E arriviamo ad oggi. Thomas Muntzer nacque in Sassonia e fu martirizzato in Turingia. Proprio i Lander nei quali cinquecento anni fa le idee di rivolta erano alimentate dal sogno di una comunanza generale ora si diffonde come un morbo il rifiuto dei diversi. L’anelito a una fratellanza universale si infrange contro le mistificazioni sull’ immigrazione e chiede altri muri dove ce ne sono già fin troppi. La leader della Afd (Alternative fur Deutschland) Alice Weidel propugna, dopo la Brexit, la Dexit, cioè l’uscita della Germania dall’ Unione Europea. Mentre l’altro dirigente, Bjorn Hocke chiede da anni “un progetto di reimmigrazione su larga scala” da attuare con “moderata crudeltà”. E di recente come ci informa Konrad Litschko in un articolo su Die Tageszeitung, ha affermato di “non accettare la Germania multiculturale e di volerla riportare indietro”. “L’Islam non appartiene a questo luogo”, è il loro refrain.

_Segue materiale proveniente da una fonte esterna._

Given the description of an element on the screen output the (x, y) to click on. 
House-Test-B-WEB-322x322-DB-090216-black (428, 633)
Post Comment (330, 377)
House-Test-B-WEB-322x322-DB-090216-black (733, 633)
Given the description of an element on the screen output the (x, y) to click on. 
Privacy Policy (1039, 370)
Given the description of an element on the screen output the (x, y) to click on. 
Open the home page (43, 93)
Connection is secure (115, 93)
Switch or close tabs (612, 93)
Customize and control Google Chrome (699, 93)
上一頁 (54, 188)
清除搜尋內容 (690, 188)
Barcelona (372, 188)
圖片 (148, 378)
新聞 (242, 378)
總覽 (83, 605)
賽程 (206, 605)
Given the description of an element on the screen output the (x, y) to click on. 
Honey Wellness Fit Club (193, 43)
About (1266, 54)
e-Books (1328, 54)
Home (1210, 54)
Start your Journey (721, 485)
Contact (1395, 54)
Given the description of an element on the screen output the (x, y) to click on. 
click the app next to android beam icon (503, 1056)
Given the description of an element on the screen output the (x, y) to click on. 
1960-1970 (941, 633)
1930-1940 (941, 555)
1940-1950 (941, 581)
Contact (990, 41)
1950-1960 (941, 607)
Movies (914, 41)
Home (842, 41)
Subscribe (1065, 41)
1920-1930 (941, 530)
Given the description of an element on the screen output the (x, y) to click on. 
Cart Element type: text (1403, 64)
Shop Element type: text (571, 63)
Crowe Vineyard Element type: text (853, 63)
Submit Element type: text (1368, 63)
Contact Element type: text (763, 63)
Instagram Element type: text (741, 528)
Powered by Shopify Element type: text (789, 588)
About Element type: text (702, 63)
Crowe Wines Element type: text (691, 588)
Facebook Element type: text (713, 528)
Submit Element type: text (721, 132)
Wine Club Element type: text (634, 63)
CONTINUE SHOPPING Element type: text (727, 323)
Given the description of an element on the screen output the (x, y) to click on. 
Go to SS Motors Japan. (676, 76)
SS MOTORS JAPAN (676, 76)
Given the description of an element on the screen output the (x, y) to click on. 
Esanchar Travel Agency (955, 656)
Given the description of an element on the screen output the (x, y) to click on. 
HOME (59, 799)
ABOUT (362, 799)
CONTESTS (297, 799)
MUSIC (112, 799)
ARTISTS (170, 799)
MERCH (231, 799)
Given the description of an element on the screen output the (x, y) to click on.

Gli atti di intolleranza si sono moltiplicati e militanti di altre organizzazioni che facevano campagna elettorale sono stati minacciati o picchiati. Le associazioni che difendono i diritti individuali temono che la situazione si farà sempre più difficile.
Sahra Wagenknecht, origini comuniste, siamo pur sempre nell’ ex Germania Est, ha creato una sorta di partito personale (Bsw, alleanza per Sahra Wagenknecht) lanciando un programma “rossobruno”, nel quale si frullano assieme ricette economiche di sinistra con un populismo di destra soprattutto in tema di immigrazione, di cambiamento climatico e di politica estera. Ottenendo buoni risultati soprattutto in Turingia. Un’ altra incognita nell’ evoluzione della politica tedesca.
L’esercito di straccioni guidato da Thomas Muntzer sotto le mura di Frankenhausen fu sbaragliato dalle truppe dei principi alleati. Seimila i ribelli uccisi. Il predicatore venne giustiziato davanti alle porte di Mulhausen dove aveva cercato di rifugiarsi. Omnia sunt communia.